Sono poco incline a raccontare i cazzi miei, a meno che non ritenga che in qualche modo servano a fotografare uno scorcio utile per chi legge. O, come ripeto quando mi si interroga sulla scrittura, a meno che non abbiano un carattere di universalità. Però qui getto un semino che magari germoglierà nei tempi che verranno.
Le difficoltà rispondono tutte a un comitato centrale, una via di mezzo tra una centrale operativa e un consiglio dei ministri: e vengono rilasciate a pacchetti, tipo le sanatorie meloniane. È difficile che un giorno vi si buchi una ruota e che per una settimana non vi capiti altro. Solitamente dopo arriva una bolletta esagerata o un problema in ufficio o un’influenza epocale o un coniuge che fa le bizze o un amico che delude o un idolo politico che tradisce. Per la gradualità è solo questione di culo, o di leggi di Murphy.

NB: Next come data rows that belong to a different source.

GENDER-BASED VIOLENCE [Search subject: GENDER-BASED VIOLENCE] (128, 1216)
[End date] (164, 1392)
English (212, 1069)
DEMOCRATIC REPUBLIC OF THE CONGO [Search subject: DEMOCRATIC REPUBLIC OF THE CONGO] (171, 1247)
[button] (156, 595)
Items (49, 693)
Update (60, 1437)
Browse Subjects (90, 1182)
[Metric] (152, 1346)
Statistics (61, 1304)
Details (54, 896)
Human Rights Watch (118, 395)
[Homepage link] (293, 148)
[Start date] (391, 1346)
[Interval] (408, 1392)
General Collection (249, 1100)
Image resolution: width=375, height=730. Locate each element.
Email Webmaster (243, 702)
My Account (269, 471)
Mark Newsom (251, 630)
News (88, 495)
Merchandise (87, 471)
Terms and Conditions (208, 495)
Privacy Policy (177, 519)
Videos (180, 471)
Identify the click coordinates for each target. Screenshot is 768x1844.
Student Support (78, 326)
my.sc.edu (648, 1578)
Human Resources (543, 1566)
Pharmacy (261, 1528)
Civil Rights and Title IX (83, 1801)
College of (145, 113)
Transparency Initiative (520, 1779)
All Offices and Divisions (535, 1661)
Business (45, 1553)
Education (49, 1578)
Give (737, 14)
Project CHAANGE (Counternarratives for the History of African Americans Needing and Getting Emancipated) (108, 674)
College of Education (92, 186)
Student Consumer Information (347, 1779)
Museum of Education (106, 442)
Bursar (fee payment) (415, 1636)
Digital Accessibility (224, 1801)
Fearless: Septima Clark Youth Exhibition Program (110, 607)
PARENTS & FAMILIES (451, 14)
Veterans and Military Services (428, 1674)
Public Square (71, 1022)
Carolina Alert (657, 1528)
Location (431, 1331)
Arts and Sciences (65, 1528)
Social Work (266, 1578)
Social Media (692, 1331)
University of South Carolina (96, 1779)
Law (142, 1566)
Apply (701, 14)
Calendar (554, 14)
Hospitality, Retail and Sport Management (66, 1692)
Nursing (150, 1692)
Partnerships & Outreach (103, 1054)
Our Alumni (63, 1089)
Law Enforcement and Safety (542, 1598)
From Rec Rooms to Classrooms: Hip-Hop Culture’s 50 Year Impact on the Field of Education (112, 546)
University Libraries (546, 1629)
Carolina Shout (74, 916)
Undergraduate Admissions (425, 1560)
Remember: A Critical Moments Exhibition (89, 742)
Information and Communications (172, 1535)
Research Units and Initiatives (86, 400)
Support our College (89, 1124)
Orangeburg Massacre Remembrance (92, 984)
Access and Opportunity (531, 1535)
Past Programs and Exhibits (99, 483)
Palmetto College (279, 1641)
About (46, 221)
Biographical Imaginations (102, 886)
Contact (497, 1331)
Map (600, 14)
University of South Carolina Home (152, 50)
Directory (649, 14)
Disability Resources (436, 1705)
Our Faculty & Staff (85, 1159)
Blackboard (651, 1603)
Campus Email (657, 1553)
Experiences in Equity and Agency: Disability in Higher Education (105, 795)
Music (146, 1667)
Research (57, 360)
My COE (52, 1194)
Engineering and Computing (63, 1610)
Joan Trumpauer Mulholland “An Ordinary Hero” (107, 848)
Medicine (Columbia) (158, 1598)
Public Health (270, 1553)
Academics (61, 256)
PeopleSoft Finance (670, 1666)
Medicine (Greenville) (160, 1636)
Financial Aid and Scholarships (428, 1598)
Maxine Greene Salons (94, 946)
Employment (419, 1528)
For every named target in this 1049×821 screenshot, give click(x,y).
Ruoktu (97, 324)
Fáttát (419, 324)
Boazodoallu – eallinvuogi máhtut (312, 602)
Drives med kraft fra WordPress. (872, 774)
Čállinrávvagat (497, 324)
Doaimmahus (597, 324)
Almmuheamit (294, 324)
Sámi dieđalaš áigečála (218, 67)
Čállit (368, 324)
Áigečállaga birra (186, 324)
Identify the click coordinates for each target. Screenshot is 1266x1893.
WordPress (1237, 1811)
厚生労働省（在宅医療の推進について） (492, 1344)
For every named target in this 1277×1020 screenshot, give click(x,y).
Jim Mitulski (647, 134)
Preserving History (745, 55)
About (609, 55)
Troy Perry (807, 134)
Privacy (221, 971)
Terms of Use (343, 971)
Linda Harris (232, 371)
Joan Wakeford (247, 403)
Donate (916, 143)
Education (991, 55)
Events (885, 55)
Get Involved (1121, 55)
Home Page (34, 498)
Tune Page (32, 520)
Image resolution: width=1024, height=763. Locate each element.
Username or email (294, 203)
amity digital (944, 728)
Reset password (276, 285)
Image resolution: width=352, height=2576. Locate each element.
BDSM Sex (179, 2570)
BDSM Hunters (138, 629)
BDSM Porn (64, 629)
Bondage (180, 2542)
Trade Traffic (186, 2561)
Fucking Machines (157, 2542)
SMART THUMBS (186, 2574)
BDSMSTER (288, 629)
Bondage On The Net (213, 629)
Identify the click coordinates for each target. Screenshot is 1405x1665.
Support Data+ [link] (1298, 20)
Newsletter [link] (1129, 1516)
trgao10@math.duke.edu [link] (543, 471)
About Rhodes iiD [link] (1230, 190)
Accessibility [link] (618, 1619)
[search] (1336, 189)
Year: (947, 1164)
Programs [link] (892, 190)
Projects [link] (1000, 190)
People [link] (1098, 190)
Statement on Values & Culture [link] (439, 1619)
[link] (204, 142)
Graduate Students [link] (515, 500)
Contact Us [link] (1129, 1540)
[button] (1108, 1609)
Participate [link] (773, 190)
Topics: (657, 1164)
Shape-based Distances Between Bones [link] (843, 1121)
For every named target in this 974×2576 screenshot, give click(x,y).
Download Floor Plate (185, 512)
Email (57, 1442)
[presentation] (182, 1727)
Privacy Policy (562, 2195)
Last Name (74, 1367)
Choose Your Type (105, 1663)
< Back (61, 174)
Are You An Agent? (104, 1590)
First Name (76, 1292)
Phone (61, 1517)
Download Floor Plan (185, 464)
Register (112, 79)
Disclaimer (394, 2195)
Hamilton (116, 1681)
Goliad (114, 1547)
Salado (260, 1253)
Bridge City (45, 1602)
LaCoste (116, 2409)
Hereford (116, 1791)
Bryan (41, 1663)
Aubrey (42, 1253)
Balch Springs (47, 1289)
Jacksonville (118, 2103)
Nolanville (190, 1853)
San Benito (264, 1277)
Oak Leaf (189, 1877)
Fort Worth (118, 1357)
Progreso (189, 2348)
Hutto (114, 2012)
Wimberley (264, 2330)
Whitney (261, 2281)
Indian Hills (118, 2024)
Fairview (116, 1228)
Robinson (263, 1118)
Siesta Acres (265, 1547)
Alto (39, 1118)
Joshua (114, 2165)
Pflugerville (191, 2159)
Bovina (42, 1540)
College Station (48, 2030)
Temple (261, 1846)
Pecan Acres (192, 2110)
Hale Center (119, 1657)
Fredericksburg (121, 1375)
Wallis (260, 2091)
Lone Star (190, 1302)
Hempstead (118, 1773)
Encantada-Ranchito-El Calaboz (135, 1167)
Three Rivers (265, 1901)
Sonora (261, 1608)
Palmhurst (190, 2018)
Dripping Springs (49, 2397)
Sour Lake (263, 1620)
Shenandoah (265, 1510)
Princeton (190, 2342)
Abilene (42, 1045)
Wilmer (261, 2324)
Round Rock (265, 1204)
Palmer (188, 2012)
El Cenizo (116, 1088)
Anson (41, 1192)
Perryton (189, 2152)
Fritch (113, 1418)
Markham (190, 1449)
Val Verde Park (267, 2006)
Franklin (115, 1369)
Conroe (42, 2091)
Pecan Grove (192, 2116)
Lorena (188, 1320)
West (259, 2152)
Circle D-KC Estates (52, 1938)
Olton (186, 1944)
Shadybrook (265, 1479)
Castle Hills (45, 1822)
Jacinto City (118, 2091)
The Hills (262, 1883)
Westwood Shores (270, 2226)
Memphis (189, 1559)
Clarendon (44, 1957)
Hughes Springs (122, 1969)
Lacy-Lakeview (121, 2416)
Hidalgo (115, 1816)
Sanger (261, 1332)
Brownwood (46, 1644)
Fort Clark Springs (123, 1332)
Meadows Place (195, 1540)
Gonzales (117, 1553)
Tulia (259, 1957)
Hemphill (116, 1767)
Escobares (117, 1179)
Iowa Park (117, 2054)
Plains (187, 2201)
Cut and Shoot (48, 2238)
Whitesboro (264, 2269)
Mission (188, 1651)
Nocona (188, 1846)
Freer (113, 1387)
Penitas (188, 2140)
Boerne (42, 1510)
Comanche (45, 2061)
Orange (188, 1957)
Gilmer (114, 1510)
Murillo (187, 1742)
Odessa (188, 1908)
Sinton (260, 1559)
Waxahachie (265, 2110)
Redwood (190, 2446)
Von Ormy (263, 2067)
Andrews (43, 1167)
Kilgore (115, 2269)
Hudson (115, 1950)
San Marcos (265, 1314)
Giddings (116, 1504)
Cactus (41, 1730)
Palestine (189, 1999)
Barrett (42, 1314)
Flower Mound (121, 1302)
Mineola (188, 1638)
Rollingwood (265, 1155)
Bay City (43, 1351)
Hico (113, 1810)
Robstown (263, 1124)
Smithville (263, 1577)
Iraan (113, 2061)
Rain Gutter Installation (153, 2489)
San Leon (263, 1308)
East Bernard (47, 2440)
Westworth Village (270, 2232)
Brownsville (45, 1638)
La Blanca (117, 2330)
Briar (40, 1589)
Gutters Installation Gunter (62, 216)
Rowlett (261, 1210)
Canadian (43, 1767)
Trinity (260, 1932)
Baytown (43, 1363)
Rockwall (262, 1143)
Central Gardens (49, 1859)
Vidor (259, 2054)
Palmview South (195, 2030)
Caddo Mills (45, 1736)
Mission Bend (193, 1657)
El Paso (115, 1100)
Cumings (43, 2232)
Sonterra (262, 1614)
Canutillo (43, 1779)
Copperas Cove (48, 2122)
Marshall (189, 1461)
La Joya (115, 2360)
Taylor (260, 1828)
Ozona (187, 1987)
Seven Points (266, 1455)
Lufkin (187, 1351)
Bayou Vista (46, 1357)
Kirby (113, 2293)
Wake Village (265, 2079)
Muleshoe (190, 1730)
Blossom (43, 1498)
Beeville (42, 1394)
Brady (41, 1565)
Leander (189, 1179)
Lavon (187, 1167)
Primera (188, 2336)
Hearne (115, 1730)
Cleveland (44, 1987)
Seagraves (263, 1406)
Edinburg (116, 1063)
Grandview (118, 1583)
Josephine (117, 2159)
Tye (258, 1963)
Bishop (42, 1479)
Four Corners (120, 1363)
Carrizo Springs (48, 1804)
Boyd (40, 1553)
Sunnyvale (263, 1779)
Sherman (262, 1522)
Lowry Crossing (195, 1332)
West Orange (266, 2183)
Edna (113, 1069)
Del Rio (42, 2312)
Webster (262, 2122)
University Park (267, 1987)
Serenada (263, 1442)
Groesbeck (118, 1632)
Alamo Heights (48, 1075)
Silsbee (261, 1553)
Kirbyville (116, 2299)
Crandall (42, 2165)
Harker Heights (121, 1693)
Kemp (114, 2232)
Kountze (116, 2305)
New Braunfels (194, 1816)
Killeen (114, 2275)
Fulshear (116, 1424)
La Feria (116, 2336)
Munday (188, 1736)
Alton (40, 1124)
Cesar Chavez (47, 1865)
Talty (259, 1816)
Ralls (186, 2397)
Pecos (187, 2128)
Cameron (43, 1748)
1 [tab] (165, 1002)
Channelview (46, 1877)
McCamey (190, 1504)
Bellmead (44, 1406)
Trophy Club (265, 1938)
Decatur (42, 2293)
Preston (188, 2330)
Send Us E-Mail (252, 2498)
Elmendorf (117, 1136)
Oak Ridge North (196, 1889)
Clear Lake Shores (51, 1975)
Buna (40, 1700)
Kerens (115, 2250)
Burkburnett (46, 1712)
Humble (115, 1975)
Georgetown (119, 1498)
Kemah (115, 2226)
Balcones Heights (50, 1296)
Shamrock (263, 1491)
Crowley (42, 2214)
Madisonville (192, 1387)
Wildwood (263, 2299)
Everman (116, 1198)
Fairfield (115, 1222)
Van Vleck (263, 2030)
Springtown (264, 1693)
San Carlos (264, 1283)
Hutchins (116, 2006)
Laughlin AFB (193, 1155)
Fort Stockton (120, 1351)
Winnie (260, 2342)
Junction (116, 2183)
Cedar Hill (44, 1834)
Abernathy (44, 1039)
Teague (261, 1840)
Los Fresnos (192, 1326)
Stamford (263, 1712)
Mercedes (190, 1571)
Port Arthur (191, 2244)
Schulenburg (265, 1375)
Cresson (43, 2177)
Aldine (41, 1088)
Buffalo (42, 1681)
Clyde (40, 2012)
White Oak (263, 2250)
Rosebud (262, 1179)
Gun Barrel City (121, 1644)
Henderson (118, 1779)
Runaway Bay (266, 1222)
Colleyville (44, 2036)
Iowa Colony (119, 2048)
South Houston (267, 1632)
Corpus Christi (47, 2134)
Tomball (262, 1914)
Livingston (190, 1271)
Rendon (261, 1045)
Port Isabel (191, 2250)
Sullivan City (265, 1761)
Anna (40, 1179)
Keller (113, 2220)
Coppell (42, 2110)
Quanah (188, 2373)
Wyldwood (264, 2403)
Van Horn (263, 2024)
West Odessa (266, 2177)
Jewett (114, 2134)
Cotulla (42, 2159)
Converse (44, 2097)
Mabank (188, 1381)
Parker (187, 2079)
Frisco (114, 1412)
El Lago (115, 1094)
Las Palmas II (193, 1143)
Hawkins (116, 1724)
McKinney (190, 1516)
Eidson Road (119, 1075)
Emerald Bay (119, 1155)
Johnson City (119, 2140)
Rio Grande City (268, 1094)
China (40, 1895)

In ogni caso ci si impegna a tenere la barra a dritta anche se verrebbe voglia di naufragare soli e ubriachi di quel che ci piace solo “per vedere l’effetto che fa”.
È un attimo. On off, alto giù, dentro fuori.
E per noi che viviamo raccontando gli attimi degli altri, occuparci dei nostri una volta tanto è una lezione non di vita, non di umiltà, ma proprio di scrittura: nelle storie la cosa più difficile è scrivere il finale.   

Forza Rino

Rino Martinez

Rino Martinez è un artista senza troppa fortuna. Ha cantato e suonato dovunque e non sempre le sue produzioni sono state degne di nota. Tuttavia è un artista cocciuto e ammirevole: ha visto per sé una strada e l’ha percorsa senza mai un indugio. I risultati sono negli occhi di chi guarda, nelle orecchie di chi ascolta.
Ma non è del cantante che voglio occuparmi.
Da qualche anno Rino è un missionario laico che ha fatto dell’Africa la sua terra di elargizione: le ambizioni dell’artista sono state impacchettate, come si fa con i tappeti d’estate, e messe in cantina. Perché c’era altro di cui Rino Martinez voleva occuparsi: popolazioni azzoppate dalle carestie, minoranze etniche cancellate dalle guerre, tribù affamate dai totalitarismi.
Uno che molla tutto, persino il poco che ha agguantato in anni e anni di eterna gavetta, uno che si sbatte per un vantaggio che non è il suo, uno che usa la religione nel migliore dei modi, cioè come benzina per il motore delle sane intenzioni, dovrebbe essere di per sé notizia, reportage, titolo, commento, foto e didascalia. Uno che vive e sopravvive per portare avanti il progetto folle e rivoluzionario di dare a chi non ha, meriterebbe l’onore della popolarità (quella vera e genuina).
A Palermo tutti dovrebbero sapere chi è Rino Martinez (e non sarebbe male che la voce si diffondesse anche nel “continente”): uno che piccona senza sosta contro il muro del nostro egoismo.
E tutti, appreso della malattia vigliacca che adesso vorrebbe metterlo all’angolo, dovrebbero sbracciarsi, scrivere o gridare: Forza Rino, sbrigati a guarire.